Un progetto ideato da ERGO SUM PRODUZIONI in risposta alle esigenze del momento e alle misure di contenimento di contagio della epidemia che hanno imposto la chiusura dei teatri, costringendo il pubblico a privarsi della possibilità di assistere a spettacoli e a iniziative culturali. I Teatri hanno chiuso il sipario per un tempo indefinito, ma comunque troppo lungo per non innescare negli spettatori il bisogno di attingere ad altre risorse emozionali. Così, si cerca di portare al pubblico la voce del Teatro e nasce l’Audiospettacolo, un modo nuovo e originale per dare “Voce al Teatro”.

Il primo Audiospettacolo nasce dallo spettacolo “evento” che ha realizzato oltre 400 sold out in Italia e all’Estero. Un omaggio a Luigi Pirandello attraverso l’adattamento teatrale, curato da Alessandra Pizzi, del più celebre dei suoi romanzi, magistralmente interpretato da Enrico Lo Verso, che per questo spettacolo, ha scelto di ritornare sul palcoscenico dopo 12 anni di assenza.

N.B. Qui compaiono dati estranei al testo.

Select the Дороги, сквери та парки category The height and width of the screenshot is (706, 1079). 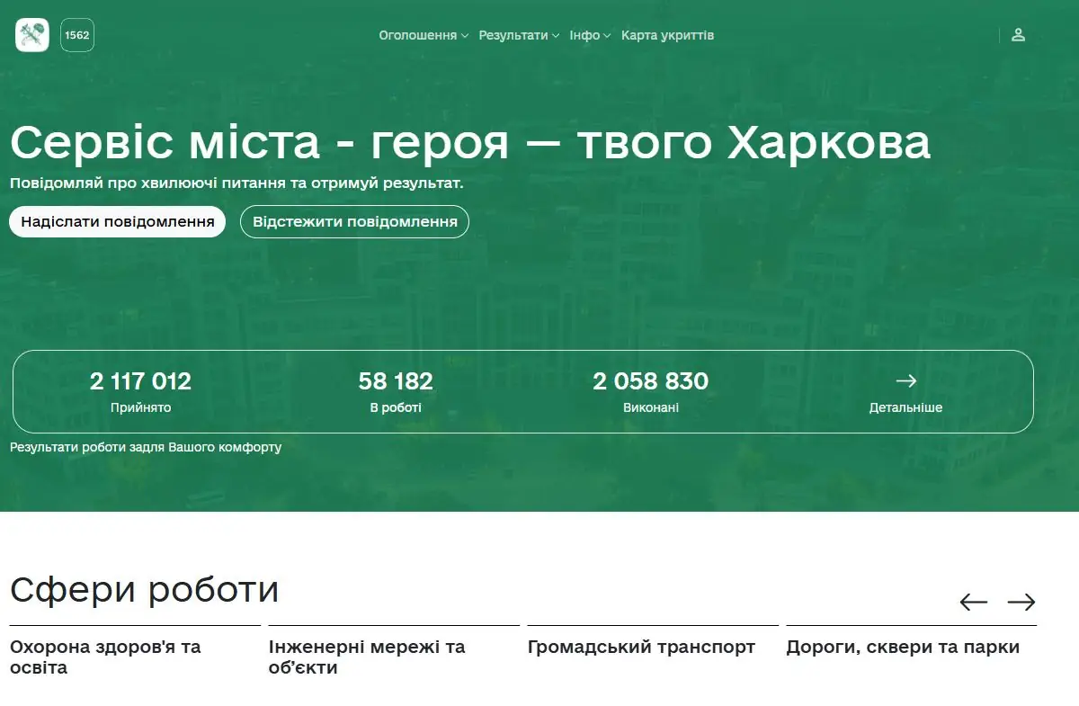[903, 647]

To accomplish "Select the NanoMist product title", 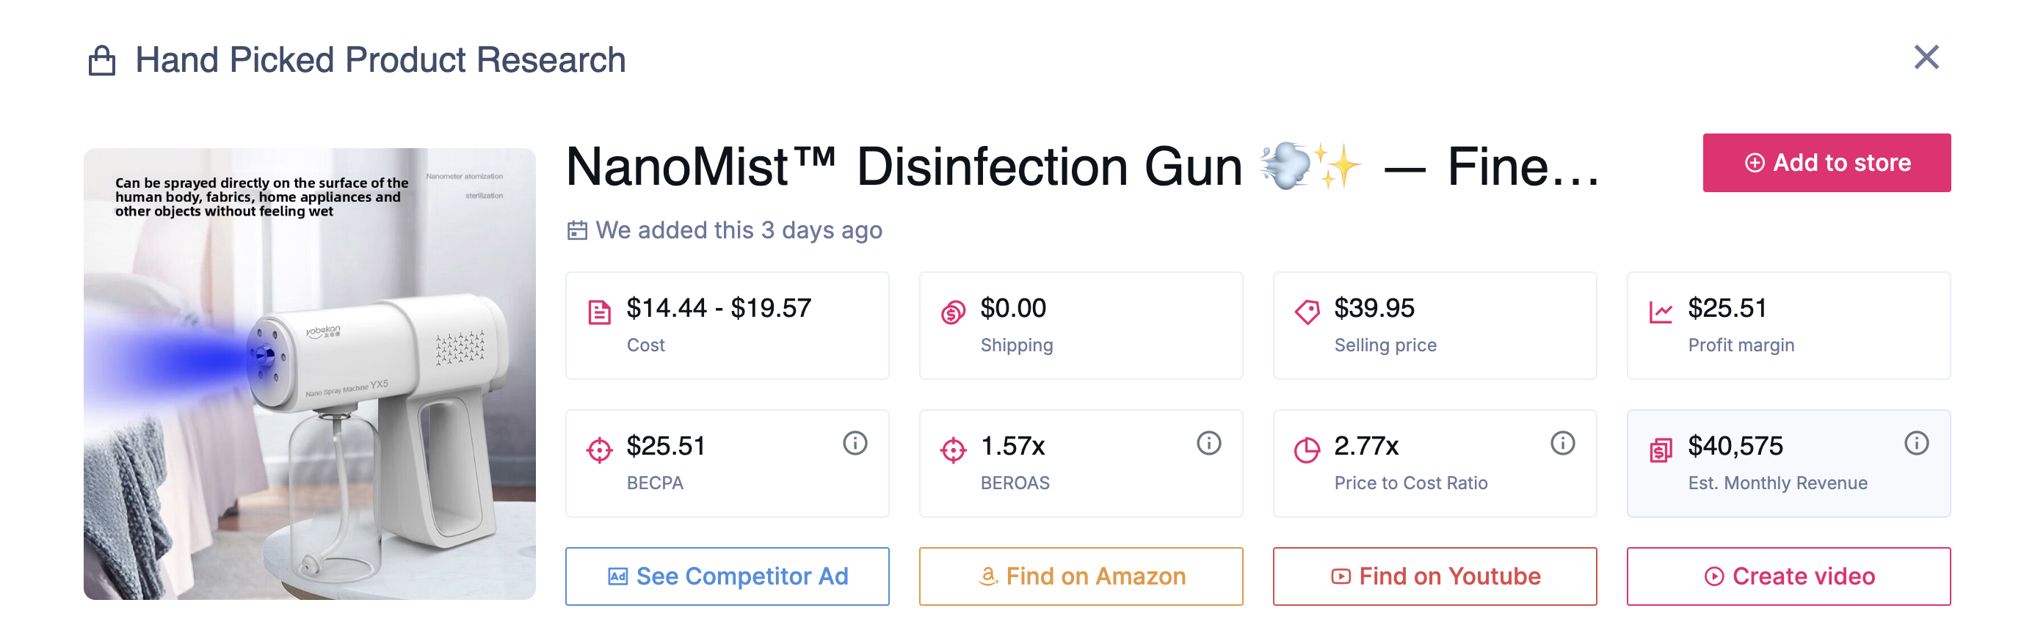I will tap(1082, 164).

Il formato digitale è disponibile sul sito ergosumproduzioni.it/ e nei principali store (on line) di libri e audiolibri  (Il narratore, google play, storytel), sulla pagina Facebook di UNO NESSUNO CENTOMILA.

Si tratta del formato audio da scaricare comodamente sui propri dispositivi (pc, tablet, cellulare) e ascoltare lasciandosi trasportare dalla voce narrante di Enrico Lo Verso.

UNO NESSUNO CENTOMILA

Tratto dall’adattamento teatrale del romanzo di Luigi Pirandello a cura di Alessandra Pizzi, con la voce di Enrico Lo Verso, che, nella sua versione teatrale, ha ottenuto un grande successo di pubblico con 400 repliche Sold Out e oltre 350.000 spettatori. Un solo attore in scena che, con una scenografia minima, da voce ai personaggi dell’ultimo romanzo di Luigi Pirandello, quello che riesce a sintetizzarne il pensiero nel modo più completo.

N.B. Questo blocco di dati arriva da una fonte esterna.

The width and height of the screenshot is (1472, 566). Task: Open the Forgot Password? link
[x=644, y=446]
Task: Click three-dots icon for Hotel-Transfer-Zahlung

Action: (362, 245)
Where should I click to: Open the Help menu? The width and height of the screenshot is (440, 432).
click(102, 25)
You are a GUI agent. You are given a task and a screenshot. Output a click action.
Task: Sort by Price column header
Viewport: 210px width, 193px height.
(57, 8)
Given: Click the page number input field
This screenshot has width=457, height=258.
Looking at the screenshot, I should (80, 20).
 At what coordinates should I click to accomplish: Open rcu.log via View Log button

Il Vitangelo Moscarda interpretato da Lo Verso diventa uomo di oggi, di ieri, di domani. E il testo diventa critica di una società che adesso, come cento anni fa, tende alla “partecipazione di massa” a svantaggio della specificità dell’individuo. Ma la sua è una critica tutta proiettata alla ricerca di un finale positivo: la scoperta di essere sé stessi dentro la propria bellezza. L’interpretazione non manca di ironia e sagacia, ricca com’è di inflessioni e note di colore tipicamente siciliane, tanto care all’autore del testo, al personaggio e all’attore che lo interpreta.

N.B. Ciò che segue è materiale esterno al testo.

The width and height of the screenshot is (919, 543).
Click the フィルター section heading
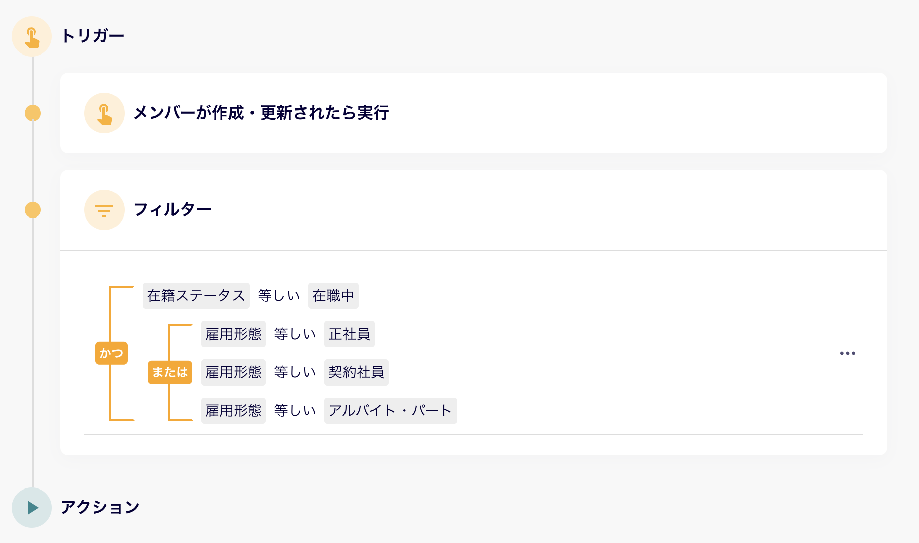[x=172, y=210]
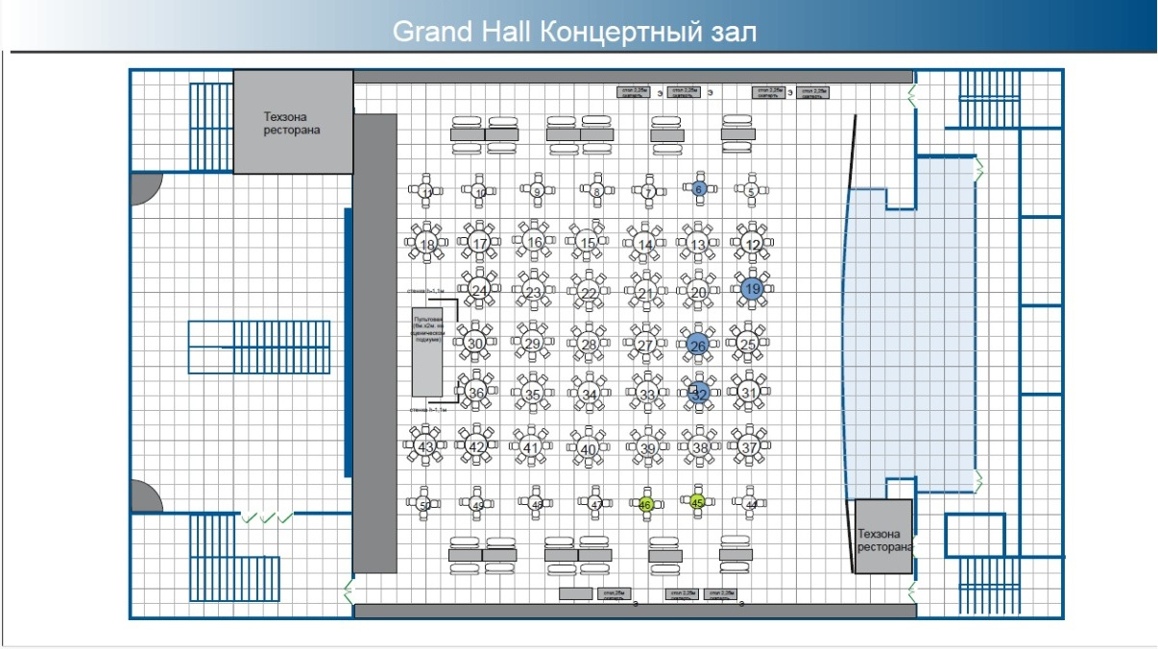Click bottom-right Техзона ресторана zone
The height and width of the screenshot is (649, 1158).
tap(882, 538)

Lo spettacolo, insignito del Premio Franco Enriquez per la regia e per l’interpretazione e del Premio Delia Cajelli per il Teatro, è andato in scena nella riduzione teatrale, curata da Alessandra Pizzi, in forma di monologo. Pubblico e critica hanno tributato il successo di un’iniziativa che ha contribuito alla conoscenza, specie tra i giovani, della letteratura e del teatro Pirandelliani.

La storia di un uomo, interpretato da Enrico Lo Verso, che sceglie di mettere in discussione la propria vita, a partire da un dettaglio, minimo, insignificante. Il pretesto è un appunto, un’osservazione banale che viene dall’esterno. I dubbi di un’esistenza si dipanano intorno a un particolare fisico. Le cento maschere della quotidianità lasciano il posto alla ricerca del SÉ autentico, vero, profondo. L’ironia della scrittura rende la situazione paradossale, grottesca, accentua gli equivoci. La vita si apre come in un gioco di scatole cinesi, nel fondo è l’essenza: abbandonare i centomila per cercare l’uno, a volte, può significare fare i conti con il nessuno. Ma forse è un prezzo che conviene pagare, pur di assaporare la vita.